Trouble in the Pen
Godzilla paid us a visit.
When I told some local Aussies I was getting chickens (aka ‘chooks’ down under), they said it was a great idea. But their well wishes came with a warning. “Between the foxes, hawks, pythons and prehistoric lizards, something is bound to attack them eventually. It’s just a part of living here, accept it,” they’d said.
The thought of putting animals in a helpless situation weighed on me. Do I just leave things to chance? It seemed heartless. So I did some research and discovered solutions to prevent this from happening. The first, build a fence.
We installed one around the adjacent garden and coop to deter these hungry predators. Then we replaced the coop door with an automatic one which lets them in and out based on available sunlight while keeping them safely snug at night.
6 months later, all is well. No signs of trouble. I’m feeling good. The fence is working, the automatic door is working (after many painful iterations, I’ll add) and best of all, no sign of any predators.
Until there is.
4 feet long and loitering outside the chicken run fence!
I hear the warning calls first, a type of squawking that put a real spring to my step as I ran outside and came face-to-face with this Godzilla-like reptile.
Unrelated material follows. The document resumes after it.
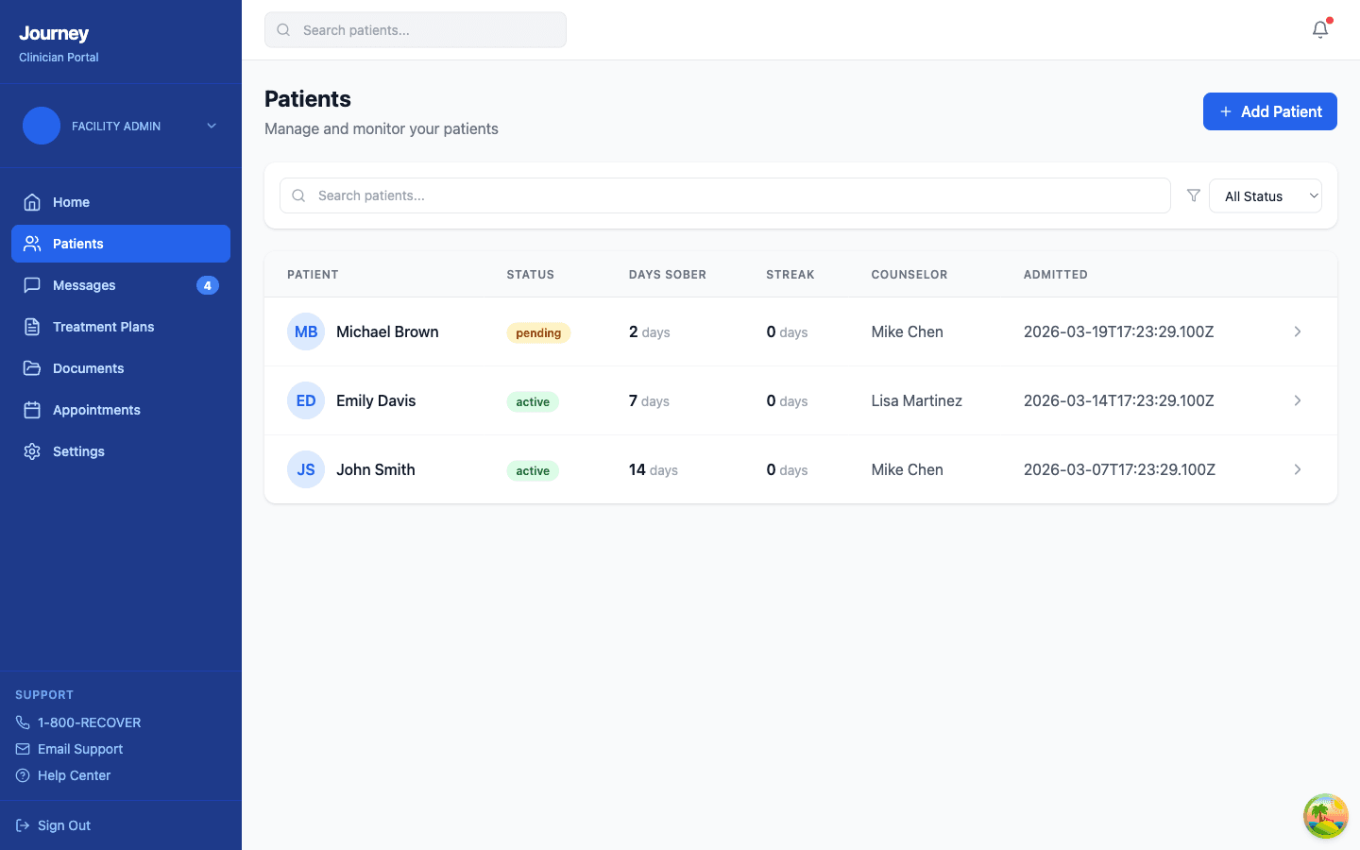This screenshot has width=1360, height=850.
Task: Click the question-mark icon beside Help Center
Action: [x=22, y=774]
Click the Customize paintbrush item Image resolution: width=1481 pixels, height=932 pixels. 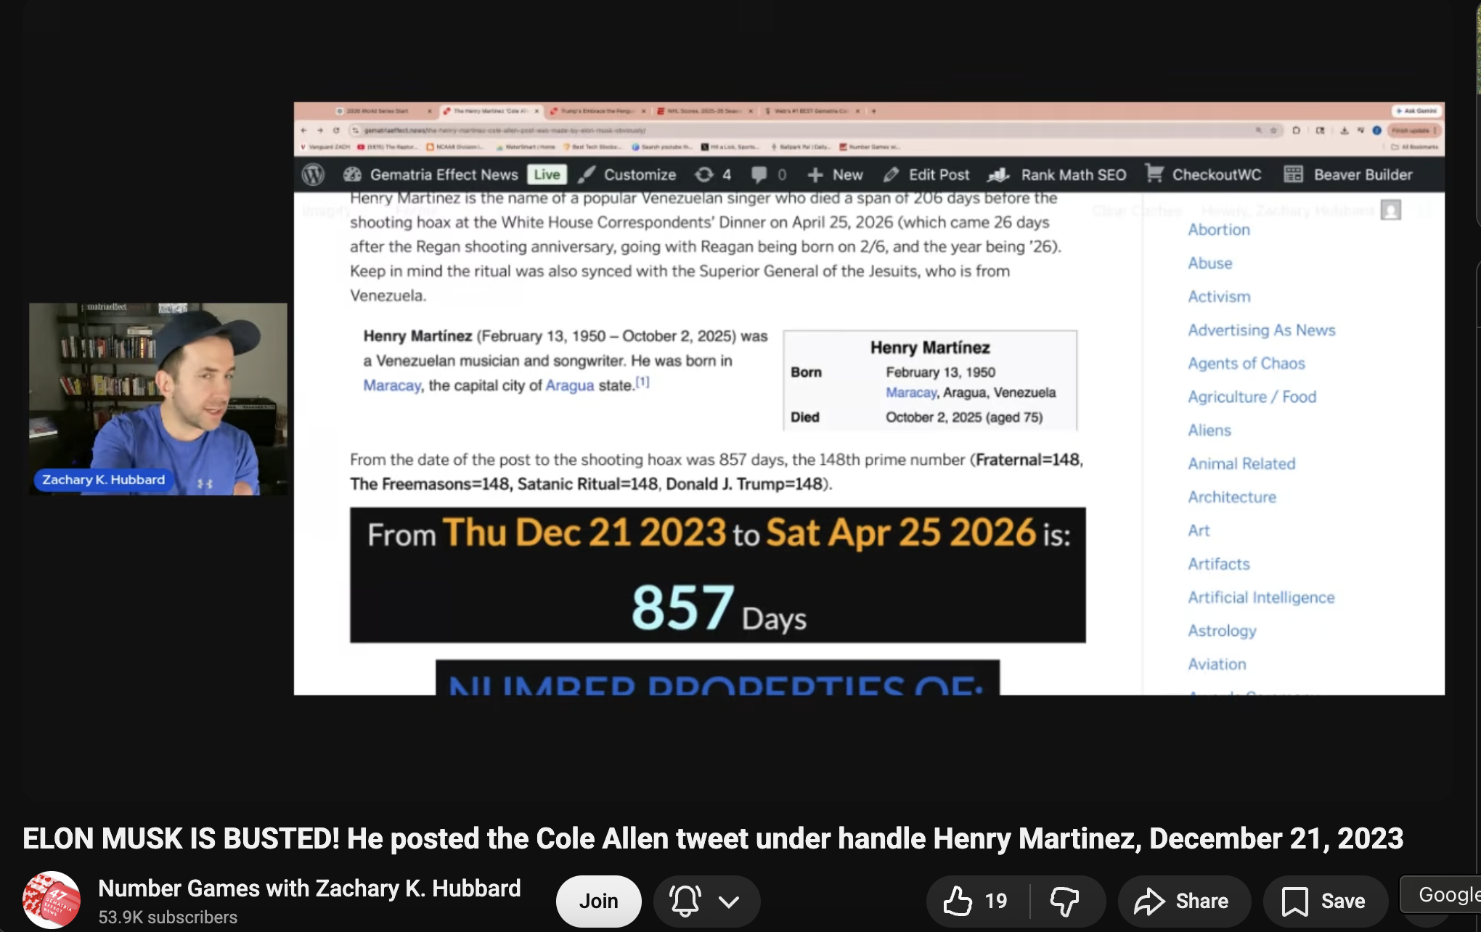point(627,174)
It saw me and fled.
I’m more vigilant after that, monitoring things hourly. Making sure the doors and windows are open while I’m inside the house so I can hear what’s going on outside.
A few weeks pass. No sign of Godzilla. I know better than to relax, but am trusting the fence is doing its job. Then COVID-19 strikes. I’m inside resting when it happens. Alerted by the now familiar warning squawks of panic-fueled birds, I run out bare toes and all and find Godzilla INSIDE the run!
Jaws snap. Feathers fly. Chooks ( the Aussie slang for chickens) flee. I scream and shout, summoning strength in my weakened lungs and clapping desperately to scare this reptilian beast off.
Godzilla catches on, immediately abandoning its pursuit for fresh meat. I wonder how it’s gotten in; determine where to chase it; find the flaw in the fence, even as it quickly becomes clear that this prehistoric dragon cannot climb through or over it.
Then I see it. A gap. Of course. It’s the shoddy divider I cobbled together to separate the vegetable garden from the chicken run. Tools just aren’t my thing (is there an app for that?) There’s a huge space where the scaly beast slips through and into the garden. Further ahead, I see gaps under the garden fencing where I need to direct it next.
Ten minutes feels like a lifetime as Brett helps me direct the menacing lizard out and beyond the run.
Whoosh!
Catastrophe averted.
Relief washes over me. I count the birds. Still five. Good. But one is lying in the grass. Harriet.
I rush over and inspect the damage. She’d been bitten. Feathers ruffled and missing everywhere; a bite on the chest that left her pink flesh exposed and another behind her left leg.
Goanna saliva contains more bacteria than that dirty gym hot tub even children know better than to get inside of, dissolving the flesh of prey like battery acid. Great.
Brett suggests giving her a Deterol bath to disinfect the wounds. He fetches it for me inside. We fill a bucket with warm water and pour some in it. I hold her steady, trying to drown out her gurgling lungs.
Harriet gets her own coop that night with fresh bedding in the Intensive Chicken Care Unit (ICCU). I go to sleep troubled then wake up early to check on her. I ease open the door with trembling hands, certain I’ll find a dead chicken. And there she is.
My little Bantam survived the night! How? I cannot begin to guess. I pushed some food and water up to her and watched her eat. A good sign, no doubt.
Another Deterol bath follows and a week later she’s shown remarkable progress, every day an improvement. She’s standing now, but walking remains a challenge. I’m hopeful she’ll be up and digging for worms again soon as I continue to monitor her progress.
No sign of the goanna since the day of the attack, I’m hoping it’s because I’d blocked the two holes in the fence. Harriet remains closely guarded in the ICCU.
The other day, we had a break from the monsoon we’ve been living in for the past two-and-a-half months. I let the chickens forage through the upturned soil. Even Harriet got a quiet nook to peck around in. An hour in and I hear Lady Voldemort’s alarm call. She’s the most vocal in the flock and hates to be touched. 8 feet away, just outside the run is a six foot python slithering through the fence, its head squeezing through the wire.
Without thinking, I grab it by the tail, holding firm as Brett’s jaw drops to the grass. But my grip isn’t enough. She’s stronger and my desperate hold is giving.
Twenty minutes later, we manage to scare it off. Another crisis averted.
But the question remains: it’s no longer a matter of if these predators will return, but when, and which one of them will be ordering chicken off the menu as I stand guard.